Given entries:
◇ ◇ ◇

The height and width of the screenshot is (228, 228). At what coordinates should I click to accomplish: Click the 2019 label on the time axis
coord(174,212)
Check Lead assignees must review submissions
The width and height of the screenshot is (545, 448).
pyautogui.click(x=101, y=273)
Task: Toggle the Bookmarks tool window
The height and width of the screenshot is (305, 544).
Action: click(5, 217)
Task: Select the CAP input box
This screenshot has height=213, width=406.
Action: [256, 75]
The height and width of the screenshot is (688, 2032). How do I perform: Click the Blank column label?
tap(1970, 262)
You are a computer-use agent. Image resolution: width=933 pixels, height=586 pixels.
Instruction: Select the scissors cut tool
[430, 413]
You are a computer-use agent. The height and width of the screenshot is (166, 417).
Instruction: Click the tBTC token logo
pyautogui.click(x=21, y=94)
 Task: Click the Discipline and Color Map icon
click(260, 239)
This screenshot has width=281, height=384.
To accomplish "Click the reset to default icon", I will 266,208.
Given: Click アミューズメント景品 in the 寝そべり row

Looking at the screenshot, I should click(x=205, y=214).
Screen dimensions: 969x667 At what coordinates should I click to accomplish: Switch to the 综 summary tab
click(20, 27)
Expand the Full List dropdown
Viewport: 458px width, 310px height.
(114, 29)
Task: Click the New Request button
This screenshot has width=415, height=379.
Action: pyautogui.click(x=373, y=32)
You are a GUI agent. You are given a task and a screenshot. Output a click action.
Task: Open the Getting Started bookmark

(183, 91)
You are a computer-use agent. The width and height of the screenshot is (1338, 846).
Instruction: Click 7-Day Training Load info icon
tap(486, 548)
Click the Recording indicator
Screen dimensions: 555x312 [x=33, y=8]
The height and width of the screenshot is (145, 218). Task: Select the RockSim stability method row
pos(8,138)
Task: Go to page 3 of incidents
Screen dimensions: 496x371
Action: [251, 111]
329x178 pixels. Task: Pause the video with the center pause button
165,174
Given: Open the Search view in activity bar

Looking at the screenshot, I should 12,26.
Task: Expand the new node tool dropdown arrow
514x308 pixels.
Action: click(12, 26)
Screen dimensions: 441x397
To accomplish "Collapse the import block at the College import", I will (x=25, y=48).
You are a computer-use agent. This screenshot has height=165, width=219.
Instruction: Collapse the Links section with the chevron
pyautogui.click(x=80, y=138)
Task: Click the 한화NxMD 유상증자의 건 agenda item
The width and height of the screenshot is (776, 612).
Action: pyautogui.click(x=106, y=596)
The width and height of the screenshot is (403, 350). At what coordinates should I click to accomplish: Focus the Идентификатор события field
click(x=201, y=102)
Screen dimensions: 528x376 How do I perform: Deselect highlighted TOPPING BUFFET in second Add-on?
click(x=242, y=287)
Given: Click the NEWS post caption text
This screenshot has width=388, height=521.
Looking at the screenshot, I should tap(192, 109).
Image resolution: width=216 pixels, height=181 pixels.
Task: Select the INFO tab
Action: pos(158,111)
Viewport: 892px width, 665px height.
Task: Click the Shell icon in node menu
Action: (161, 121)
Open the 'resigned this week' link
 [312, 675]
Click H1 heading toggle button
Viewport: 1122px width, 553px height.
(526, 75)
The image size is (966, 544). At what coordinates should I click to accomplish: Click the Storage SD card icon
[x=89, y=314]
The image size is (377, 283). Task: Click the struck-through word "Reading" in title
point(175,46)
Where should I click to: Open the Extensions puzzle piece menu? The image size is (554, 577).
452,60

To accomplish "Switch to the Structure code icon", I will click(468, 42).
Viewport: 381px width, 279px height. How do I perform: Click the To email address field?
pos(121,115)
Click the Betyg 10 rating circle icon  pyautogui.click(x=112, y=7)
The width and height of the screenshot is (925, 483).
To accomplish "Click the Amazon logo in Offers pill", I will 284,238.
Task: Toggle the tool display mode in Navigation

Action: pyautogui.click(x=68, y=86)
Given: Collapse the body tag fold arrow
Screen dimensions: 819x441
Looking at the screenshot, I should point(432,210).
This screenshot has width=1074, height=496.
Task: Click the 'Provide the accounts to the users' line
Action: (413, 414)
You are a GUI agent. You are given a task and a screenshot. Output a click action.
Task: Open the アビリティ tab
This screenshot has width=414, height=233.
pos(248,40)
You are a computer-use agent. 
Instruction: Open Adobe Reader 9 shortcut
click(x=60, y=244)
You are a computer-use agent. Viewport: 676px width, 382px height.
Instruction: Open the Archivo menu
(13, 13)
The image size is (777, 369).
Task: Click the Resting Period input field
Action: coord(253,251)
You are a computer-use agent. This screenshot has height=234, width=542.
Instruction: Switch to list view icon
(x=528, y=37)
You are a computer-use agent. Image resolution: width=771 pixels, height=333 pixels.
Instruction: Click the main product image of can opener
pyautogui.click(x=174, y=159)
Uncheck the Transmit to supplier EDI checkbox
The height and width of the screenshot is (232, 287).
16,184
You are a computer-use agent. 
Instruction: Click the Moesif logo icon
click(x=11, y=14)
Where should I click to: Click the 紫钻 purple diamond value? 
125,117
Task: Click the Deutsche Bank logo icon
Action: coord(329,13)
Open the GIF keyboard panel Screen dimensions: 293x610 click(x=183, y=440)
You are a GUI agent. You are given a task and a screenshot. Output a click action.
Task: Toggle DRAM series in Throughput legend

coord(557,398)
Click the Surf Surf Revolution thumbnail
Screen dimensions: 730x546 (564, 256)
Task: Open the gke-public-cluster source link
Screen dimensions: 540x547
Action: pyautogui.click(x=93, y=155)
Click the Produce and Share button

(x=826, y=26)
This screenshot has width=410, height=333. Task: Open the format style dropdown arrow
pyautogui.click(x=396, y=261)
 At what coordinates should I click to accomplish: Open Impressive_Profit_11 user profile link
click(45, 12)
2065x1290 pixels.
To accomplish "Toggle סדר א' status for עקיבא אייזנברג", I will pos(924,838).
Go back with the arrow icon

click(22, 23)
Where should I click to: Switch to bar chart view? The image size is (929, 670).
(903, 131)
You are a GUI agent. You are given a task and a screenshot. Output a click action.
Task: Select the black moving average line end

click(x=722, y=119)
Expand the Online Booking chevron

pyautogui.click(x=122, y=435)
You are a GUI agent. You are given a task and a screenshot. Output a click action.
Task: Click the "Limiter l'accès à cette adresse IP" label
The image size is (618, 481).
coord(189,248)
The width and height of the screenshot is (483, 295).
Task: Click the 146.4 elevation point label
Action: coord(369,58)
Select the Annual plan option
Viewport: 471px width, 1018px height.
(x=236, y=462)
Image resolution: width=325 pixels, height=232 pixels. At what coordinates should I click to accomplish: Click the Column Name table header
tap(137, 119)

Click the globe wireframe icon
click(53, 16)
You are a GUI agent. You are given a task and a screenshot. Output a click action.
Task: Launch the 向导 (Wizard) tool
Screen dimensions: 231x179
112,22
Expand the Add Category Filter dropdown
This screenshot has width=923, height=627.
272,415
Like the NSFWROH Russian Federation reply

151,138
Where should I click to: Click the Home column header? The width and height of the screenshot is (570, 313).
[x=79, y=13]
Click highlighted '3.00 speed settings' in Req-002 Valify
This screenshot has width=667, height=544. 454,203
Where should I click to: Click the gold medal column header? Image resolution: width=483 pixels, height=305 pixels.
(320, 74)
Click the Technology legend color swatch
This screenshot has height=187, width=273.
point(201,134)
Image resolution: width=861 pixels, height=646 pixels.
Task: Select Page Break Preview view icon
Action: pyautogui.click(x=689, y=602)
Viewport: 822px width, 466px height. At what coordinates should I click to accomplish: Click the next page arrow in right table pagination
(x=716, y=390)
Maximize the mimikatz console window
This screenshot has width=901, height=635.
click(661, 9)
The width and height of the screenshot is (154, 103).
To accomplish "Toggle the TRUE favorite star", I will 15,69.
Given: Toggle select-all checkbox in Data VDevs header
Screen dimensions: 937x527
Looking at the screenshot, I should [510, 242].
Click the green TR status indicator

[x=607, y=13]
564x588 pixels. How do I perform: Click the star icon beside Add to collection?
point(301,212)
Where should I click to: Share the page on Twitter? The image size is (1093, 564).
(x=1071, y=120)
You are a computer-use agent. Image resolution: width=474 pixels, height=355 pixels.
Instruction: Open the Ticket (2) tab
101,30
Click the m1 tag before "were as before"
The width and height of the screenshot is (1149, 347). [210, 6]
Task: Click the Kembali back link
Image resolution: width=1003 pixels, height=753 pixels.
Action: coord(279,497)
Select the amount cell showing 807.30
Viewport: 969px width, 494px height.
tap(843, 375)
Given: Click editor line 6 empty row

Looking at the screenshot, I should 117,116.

◇ ◇ ◇

The problem: In the records above, find each line with the word "window" and copy it.

Output for this task:
Task: Toggle the Bookmarks tool window
Maximize the mimikatz console window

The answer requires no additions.